Regulators should take a look at securities lending programs, according to New York Insurance Superintendent Eric Dinallo.

Dinallo talked about the topic here at the winter meeting of the National Association of Insurance Commissioners, Kansas City, Mo., at a meeting of the NAIC’s Life Insurance and Annuities Committee.

Operating securities lending programs can be a “wonderfully smart use of assets but also [can leave companies] vulnerable to extreme stress,” Dinallo said.

Companies that participate in securities lending programs offer securities they own to other institutions in return for borrowed cash.

The securities lender then receives payments equal to dividends and interest from the borrower of the securities and invests those funds.

At the end of the agreement, the securities lender gets the securities back and returns the cash with a payment for the use of the cash.

American International Group Inc., New York, used much of the cash it received through securities lending to invest in mortgage-backed securities, which took a hit when the real estate market faltered.

The regulatory accounting system for insurance companies’ securities lending programs is not sufficient, Dinallo said.

The regulator sees the assets; which the company still owns; but does not get to see what happens to the cash, Dinallo said.

“One could have a reasonable discussion over whether insurers should be involved in this activity,” Dinallo said.

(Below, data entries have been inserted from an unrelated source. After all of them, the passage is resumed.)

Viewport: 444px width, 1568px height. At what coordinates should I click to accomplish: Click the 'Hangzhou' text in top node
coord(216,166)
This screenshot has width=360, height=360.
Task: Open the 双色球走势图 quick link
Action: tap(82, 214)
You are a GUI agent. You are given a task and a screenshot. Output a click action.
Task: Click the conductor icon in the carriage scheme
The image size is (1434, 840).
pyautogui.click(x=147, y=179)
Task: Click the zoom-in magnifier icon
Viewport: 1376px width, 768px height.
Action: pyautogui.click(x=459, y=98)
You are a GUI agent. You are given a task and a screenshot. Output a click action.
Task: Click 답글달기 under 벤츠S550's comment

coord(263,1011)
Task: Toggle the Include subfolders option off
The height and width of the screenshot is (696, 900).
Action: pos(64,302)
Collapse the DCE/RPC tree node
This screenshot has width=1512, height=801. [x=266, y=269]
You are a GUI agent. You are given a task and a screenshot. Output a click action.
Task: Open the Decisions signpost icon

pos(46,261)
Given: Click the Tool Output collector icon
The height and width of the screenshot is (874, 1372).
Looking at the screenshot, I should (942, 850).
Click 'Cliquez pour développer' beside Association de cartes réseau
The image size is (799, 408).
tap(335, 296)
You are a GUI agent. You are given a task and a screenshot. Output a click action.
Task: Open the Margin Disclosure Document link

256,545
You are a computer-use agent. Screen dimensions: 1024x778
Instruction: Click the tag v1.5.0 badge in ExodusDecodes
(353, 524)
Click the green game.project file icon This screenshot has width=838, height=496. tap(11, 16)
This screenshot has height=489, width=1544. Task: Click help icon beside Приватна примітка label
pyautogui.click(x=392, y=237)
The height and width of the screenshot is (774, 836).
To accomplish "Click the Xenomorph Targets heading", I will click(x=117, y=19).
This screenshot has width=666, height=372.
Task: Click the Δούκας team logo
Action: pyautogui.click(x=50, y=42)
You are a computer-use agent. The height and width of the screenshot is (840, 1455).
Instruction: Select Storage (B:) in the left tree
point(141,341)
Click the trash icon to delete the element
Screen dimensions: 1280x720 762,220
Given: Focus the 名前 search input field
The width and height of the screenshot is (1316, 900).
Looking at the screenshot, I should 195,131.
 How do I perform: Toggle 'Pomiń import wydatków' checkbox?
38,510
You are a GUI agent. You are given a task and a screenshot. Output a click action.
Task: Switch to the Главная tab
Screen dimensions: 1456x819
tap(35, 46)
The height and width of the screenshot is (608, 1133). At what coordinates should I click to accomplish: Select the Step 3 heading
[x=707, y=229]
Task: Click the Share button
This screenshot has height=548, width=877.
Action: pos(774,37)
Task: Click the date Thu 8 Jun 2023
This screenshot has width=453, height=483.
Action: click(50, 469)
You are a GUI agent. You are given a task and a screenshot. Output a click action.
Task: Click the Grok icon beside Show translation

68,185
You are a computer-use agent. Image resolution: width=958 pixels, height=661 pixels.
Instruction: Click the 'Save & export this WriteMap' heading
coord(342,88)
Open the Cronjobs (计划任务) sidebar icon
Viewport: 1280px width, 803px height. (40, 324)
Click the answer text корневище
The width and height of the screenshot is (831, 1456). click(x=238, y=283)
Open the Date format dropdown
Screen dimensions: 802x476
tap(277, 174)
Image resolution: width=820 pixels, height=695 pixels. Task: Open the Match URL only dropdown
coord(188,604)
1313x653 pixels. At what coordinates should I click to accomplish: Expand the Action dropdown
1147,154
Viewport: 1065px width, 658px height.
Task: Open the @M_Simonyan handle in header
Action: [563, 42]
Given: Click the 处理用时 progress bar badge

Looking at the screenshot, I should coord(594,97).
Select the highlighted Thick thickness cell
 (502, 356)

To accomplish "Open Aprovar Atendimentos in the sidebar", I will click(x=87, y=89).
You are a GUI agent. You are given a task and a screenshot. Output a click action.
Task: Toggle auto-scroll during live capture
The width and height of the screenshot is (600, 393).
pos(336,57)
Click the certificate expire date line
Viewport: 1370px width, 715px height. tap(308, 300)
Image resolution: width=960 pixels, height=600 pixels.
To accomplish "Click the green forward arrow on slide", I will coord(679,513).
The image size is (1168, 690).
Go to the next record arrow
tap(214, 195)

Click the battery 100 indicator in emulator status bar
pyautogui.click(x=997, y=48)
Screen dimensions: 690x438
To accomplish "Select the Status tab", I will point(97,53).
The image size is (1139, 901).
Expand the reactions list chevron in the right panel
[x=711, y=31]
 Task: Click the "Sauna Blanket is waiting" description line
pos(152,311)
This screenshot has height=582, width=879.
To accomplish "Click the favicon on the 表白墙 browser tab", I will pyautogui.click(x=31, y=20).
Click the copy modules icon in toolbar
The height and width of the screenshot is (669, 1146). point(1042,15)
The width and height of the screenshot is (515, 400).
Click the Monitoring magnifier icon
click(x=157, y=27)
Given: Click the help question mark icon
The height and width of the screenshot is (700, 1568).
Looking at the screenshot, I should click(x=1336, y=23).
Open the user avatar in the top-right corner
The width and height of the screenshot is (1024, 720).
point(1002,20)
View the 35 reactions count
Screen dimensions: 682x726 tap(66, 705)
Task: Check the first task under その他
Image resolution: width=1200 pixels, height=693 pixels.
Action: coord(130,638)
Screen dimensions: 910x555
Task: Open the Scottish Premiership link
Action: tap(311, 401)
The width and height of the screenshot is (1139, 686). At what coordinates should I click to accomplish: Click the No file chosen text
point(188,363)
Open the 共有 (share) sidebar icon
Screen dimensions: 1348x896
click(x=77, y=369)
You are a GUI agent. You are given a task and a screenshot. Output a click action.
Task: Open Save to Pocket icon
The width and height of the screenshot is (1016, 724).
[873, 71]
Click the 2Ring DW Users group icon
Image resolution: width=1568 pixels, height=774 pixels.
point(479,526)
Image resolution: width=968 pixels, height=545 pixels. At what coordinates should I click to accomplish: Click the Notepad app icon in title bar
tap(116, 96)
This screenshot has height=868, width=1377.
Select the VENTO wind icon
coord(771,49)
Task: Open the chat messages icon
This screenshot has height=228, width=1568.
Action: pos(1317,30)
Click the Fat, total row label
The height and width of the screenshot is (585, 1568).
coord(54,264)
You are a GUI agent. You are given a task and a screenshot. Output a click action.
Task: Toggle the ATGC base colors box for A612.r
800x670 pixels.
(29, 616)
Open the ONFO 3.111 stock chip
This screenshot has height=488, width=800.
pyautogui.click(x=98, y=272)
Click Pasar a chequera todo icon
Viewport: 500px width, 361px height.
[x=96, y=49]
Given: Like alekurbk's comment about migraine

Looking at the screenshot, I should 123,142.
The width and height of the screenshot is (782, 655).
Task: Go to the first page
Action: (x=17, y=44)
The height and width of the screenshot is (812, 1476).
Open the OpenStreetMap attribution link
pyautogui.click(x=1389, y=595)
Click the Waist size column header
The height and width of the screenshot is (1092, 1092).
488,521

If regulators are trying to build a “regulatory moat” around insurance companies, then securities lending programs can be likened to a “drawbridge” that connects insurers to other financial services area, Dinallo concluded.

Tom Hampton, District of Columbia commissioner, said he understands the concerns about the programs but recommended that regulators proceed with caution.

“We want to be careful,” Hampton said. “We don’t want to disadvantage insurance companies in the financial marketplace.”

Regulators also talked about how the NAIC might approach a securities lending project and which committees would be involved.